On a less serious note, this quote also called to mind my Lenten Facebook experience, or, more accurately, experiencing life without Facebook during Lent. There are several people I keep up with on Facebook. There are many more that I am “friends” with, read their status updates, look at their pictures, but never actually communicate with. Regarding the later, I’d say I am not actually friends with those people, regardless of what I’d like to think. All relationships take effort to sustain and reading about someone’s life on Facebook doesn’t count. As for the former…well that’s the question that really got me thinking.

Previously, I would have told you that I rely on Facebook so much for communication because I’m too busy for other forms of communication such as lunch dates or even phone calls. Taking into account Ivan’s statement, which I wholeheartedly agree with, if I am too busy for time with these people, am I even really friends with them?

Being out-of-state from many of my closest friends, the ease and convenience of Facebook for feeling involved in each other’s lives is unparalleled. I don’t dispute that. But what if its come to the point where Facebook is all you have left? With few exceptions, I didn’t talk to or communicate with the people who I keep up with most on Facebook at all during Lent.
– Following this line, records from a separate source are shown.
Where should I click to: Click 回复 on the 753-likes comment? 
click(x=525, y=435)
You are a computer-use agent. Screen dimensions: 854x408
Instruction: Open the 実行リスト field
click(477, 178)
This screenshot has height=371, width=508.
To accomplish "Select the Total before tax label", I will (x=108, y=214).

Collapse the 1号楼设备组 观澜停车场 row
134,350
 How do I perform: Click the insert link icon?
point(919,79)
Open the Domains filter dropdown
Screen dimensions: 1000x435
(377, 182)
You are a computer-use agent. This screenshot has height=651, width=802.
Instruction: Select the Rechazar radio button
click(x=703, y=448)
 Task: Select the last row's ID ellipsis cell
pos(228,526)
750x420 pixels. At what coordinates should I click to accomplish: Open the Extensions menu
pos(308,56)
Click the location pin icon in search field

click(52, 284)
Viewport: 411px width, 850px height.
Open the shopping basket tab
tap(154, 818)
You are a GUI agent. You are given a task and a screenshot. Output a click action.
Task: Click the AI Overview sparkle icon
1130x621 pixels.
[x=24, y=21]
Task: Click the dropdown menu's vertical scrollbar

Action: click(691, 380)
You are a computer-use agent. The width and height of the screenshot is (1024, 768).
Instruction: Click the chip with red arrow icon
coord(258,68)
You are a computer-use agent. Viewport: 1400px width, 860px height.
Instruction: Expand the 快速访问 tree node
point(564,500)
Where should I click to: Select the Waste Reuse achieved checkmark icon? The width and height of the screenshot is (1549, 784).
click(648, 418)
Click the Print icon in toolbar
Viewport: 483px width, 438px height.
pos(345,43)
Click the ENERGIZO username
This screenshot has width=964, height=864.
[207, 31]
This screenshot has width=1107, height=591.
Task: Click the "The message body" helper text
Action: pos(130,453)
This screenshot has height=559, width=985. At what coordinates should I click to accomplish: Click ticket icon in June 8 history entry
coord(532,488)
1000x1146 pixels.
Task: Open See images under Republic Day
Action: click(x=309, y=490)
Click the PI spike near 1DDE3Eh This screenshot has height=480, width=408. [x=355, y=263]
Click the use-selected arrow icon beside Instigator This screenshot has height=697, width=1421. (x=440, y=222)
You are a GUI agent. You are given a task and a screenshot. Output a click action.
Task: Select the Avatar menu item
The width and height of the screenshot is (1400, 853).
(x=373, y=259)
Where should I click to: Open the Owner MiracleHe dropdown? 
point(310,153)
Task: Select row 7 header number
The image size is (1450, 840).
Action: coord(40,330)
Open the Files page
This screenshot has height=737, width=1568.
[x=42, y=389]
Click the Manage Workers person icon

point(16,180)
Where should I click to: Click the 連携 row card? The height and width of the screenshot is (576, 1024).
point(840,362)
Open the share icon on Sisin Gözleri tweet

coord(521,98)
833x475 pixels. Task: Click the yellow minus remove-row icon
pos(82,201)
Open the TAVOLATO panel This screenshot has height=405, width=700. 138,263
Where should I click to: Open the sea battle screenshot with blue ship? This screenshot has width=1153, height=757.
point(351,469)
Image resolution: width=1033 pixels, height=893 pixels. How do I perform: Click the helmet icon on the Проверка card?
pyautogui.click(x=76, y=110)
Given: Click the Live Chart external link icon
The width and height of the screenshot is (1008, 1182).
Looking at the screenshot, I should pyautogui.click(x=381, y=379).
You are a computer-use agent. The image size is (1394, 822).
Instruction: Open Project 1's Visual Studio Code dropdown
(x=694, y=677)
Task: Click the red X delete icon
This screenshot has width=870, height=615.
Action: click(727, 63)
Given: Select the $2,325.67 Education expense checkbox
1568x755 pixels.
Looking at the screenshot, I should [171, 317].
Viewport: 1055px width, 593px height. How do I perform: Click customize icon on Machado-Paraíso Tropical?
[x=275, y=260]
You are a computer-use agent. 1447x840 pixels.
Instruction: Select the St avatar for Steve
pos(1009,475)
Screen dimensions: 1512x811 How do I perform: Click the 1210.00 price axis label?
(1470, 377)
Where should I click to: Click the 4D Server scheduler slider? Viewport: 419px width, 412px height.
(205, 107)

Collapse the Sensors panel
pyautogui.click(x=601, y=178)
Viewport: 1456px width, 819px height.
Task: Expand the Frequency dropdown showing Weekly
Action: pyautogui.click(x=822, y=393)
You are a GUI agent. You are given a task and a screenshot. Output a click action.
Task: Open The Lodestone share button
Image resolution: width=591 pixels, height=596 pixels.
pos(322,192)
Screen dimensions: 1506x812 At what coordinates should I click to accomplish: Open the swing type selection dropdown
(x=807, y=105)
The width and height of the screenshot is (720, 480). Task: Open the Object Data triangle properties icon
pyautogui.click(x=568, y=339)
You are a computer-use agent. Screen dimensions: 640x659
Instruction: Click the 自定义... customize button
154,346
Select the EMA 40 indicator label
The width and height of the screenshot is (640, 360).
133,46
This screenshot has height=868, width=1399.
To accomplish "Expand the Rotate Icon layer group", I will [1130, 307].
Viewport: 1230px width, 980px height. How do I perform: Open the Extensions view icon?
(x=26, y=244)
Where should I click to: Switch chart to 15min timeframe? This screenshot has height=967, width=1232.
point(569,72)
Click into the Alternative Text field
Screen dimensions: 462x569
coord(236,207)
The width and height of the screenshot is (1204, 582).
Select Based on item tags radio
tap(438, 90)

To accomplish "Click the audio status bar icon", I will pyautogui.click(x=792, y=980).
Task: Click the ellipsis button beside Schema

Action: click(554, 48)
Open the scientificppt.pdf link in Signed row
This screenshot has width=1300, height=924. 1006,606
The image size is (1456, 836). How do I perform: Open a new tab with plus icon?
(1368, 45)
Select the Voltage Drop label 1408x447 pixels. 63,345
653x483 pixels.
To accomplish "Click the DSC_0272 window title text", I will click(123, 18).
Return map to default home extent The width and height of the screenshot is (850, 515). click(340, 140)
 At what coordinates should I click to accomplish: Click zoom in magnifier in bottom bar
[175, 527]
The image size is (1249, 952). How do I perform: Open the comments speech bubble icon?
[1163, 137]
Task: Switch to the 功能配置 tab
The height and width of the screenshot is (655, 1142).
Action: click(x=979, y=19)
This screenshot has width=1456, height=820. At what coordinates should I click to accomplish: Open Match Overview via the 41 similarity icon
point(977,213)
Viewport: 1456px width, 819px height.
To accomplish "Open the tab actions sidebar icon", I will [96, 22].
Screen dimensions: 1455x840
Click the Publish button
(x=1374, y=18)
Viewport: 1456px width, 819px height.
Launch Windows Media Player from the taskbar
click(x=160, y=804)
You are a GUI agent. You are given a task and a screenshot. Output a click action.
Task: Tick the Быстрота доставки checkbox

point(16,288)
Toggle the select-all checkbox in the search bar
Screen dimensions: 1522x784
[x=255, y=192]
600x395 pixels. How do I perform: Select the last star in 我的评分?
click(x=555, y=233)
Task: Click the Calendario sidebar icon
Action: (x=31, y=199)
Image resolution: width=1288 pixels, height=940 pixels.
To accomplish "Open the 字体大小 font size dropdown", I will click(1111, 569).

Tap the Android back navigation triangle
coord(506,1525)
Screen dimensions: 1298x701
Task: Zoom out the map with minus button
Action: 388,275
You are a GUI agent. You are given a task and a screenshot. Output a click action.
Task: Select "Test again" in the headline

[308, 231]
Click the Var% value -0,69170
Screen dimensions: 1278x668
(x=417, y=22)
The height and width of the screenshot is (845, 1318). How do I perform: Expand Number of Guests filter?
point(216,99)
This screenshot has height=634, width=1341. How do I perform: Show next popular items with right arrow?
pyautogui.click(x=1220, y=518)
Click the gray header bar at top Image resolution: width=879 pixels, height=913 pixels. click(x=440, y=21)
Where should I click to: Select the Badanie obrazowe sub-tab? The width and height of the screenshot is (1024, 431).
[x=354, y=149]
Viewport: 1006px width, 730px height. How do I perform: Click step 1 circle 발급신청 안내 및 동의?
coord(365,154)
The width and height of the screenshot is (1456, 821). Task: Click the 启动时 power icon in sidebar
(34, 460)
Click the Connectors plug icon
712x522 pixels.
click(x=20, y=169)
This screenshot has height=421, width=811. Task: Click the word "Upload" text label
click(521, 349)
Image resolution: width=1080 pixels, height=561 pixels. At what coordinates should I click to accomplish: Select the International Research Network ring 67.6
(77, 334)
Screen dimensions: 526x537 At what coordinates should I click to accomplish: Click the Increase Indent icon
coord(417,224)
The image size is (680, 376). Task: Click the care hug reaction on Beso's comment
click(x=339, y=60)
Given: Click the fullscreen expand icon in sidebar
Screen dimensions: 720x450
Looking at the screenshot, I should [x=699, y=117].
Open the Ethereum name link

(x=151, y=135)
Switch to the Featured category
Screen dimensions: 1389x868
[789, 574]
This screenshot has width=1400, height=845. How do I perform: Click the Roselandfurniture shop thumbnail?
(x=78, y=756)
I’m actually not even sure if I knew I missed some of them until I “saw” them again on Facebook. I was really excited to “see” them, but it never even occurred to me to get in touch with them without using Facebook. That may just mean I’m selfish. But if the same is true for them, are we really even friends to begin with?

I don’t have an answer to that question.

My point is that love is a verb. For those of you struggling to remember, verbs are words that show action. If we can’t take even the smallest, simplest action, whether it be for our spouses, our friends, or the Lord, how much do we really love them? Let’s be honest with ourselves. Ivan is exactly right. When we love something, we make time for it. It’s not uncommon for Americans to move their whole schedule around to ensure they don’t miss some particular hour of TV. If we can do that for a show that we “love,” why is it so hard for us to make a little time for the people we love and for our God? After all, people and most definitely God have so much more value than anything you could possibly find on TV.